Review for NeurIPS paper: Interior Point Solving for LP-based prediction+optimisation

NeurIPS 2020

Interior Point Solving for LP-based prediction+optimisation

Review 1

Summary and Contributions: The authors address the predict+optimize setting and propose an interior-point-based approach to differentiate the optimal solution of a linear program with respect to the input objective coefficients to train a model that predicts objective coefficients which yield solutions with low task-based regret. In this setting, a machine learning model is trained to predict unknown objective coefficients of an optimization problem, such as in financial portfolio optimization, where one predicts the next day’s prices given some features and then finds an optimal portfolio subject to some constraints. The loss of the network is then the solution quality outputted by the optimization when measured with respect to the next day’s prices. The network is then trained via gradients where chain rule is used to backpropagate from the loss, to the optimal solution, back to the predicted parameters and finally to the neural network coefficients. The key step is to find out how to backpropagate through the optimization problem by getting gradients of the optimal solution with respect to the input objective coefficients. This work proposes an approach that differentiates through the optimality conditions of the homogenous self-dual formulation of a linear program (HSD), rather than the quadratically-penalized KKT conditions proposed in previous work. The authors evaluate the approach by differentiating through the LP relaxation of two real-world binary knapsack instances motivated by housing construction and energy-cost aware scheduling as well as the shortest path problem with real-world features and unseen weights generated by a randomly initialized neural network.
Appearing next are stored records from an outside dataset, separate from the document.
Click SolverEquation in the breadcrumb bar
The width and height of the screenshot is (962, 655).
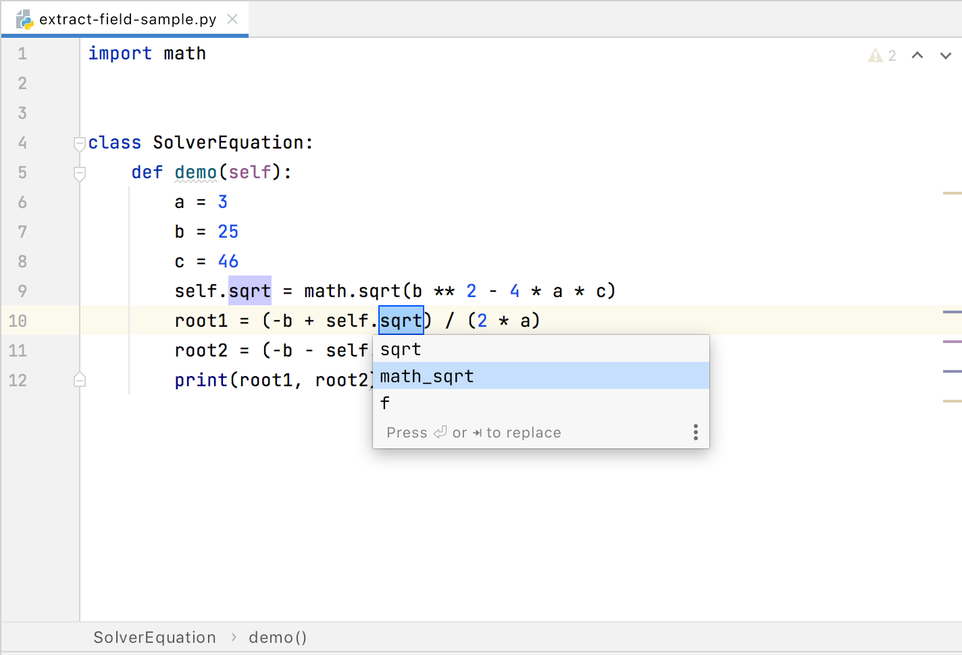click(155, 637)
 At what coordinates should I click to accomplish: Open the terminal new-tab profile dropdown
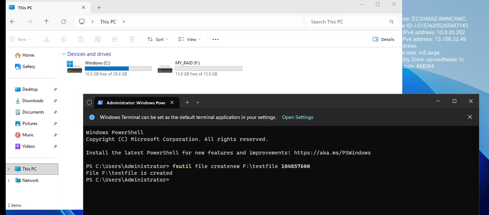tap(198, 103)
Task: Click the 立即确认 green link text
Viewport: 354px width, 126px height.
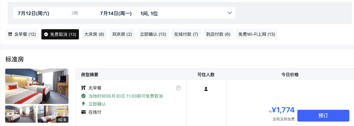Action: coord(97,104)
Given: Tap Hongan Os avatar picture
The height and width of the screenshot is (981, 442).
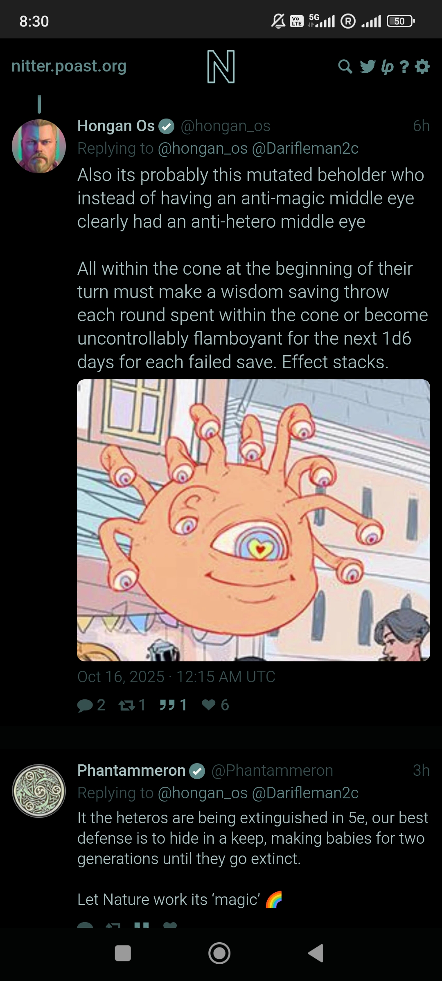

Strengths: The main strengths of the work are: The authors approach an interesting problem related to embedding differentiable optimization problems within neural networks which can automatically guide neural network training towards optimizing deployment-aligned losses. This work can improve decision-quality in settings where predictive models are used in broader pipelines and we want to train such pipelines end-to-end. The authors present a novel approach to the aforementioned prediction + optimization problem which relies on differentiating through a self-dual LP formulation. To my knowledge this is a new method of computing gradients of the optimal solution of a linear program with respect to its inputs. This type of problem reformulation approach may be able to influence the field working on prediction + optimization and push the area to investigate the impact of differentiating through different optimality conditions. The experiments are based on real-world data and the knapsack settings mimic performance in real-world deployment which is promising. In one real-world knapsack setting and the shortest path setting which uses some real-world data, the approach does seem to outperform baseline methods in terms of solution quality (similarly regret minimization).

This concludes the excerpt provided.